Burma still hangs in the iron fist of a military dictatorship. This potential rich country is strangulated by national socialism. Its population survives through a black market, `a tapeworm eating its way through a bankrupt economy'.
Thailand sticks together by three crucial elements: `Nation, Religion and Monarch'. Being a country of `hedonism without guilt', it never lost its self-respect.
The Philippines, as a nation, is still struggling with its colonial past (Spain and the US) and with its oligarchies, of which the strongest one is the Catholic Church. `As long as the US bases are here, we cannot become a modern country'.

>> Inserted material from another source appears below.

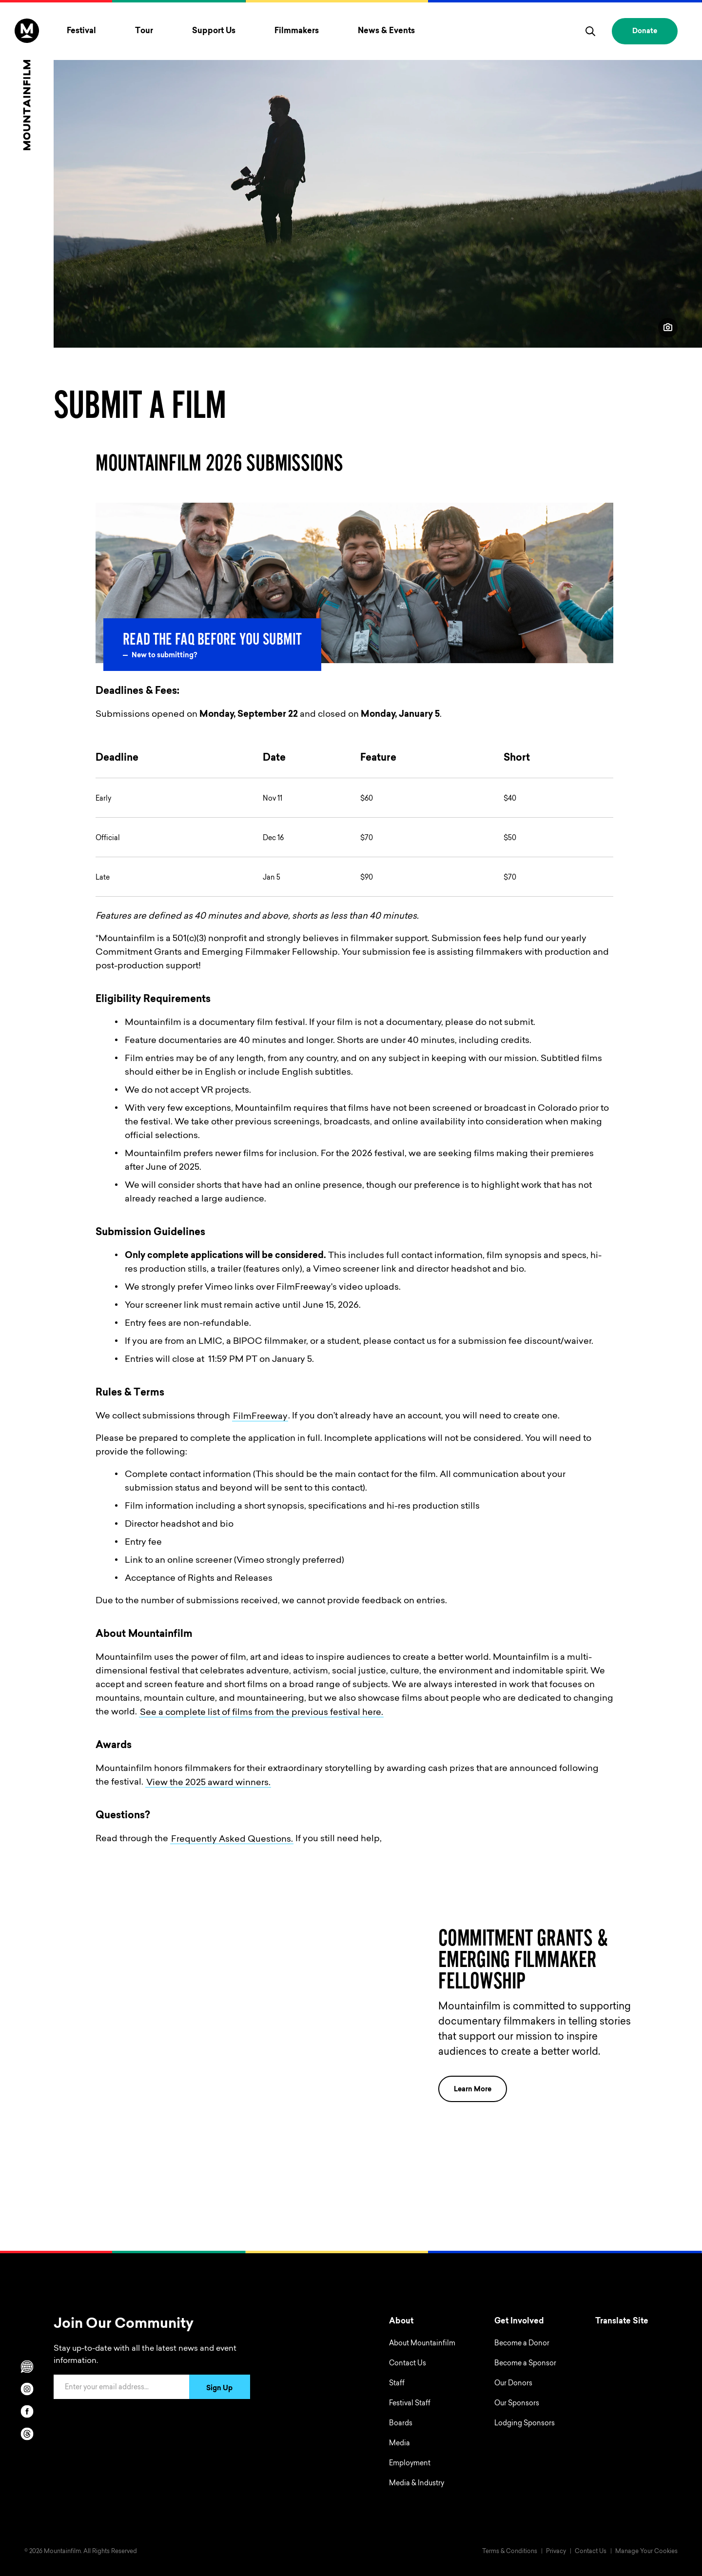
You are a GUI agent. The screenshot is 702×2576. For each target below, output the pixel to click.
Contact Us (407, 2363)
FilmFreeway (260, 1416)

Malaysia's main problem is the chasm between the Village (which belongs to the Malays) and the City (dominated by the Chinese). The political class tries to cement a common national identity through religion (Islam).
Singapore is a Big Brother state. Its government fears chaos and an attack on its independence.
Taiwan is still dominated by the struggle between the early- and the late- comers from the mainland, and between the lowlanders and the mountain people. It has a fundamental identity problem: `How can a modern Chinese state identify itself with Chinese civilization when it is not China?'
Korea has a precarious geographical situation. Its rulers have always been using outside powers to fight opponents at home. The legitimacy of the Korean nation is thwarted by the North/South division.
The mythical pristine Japanese identity (idealized in the Village) based on benevolent imperial will, social harmony and communion with nature is lost in modern commercialism. Jingoism is used in order to forge a new concrete for the nation.

This book is a must read for all Asian scholars and all those interested in Asian affairs.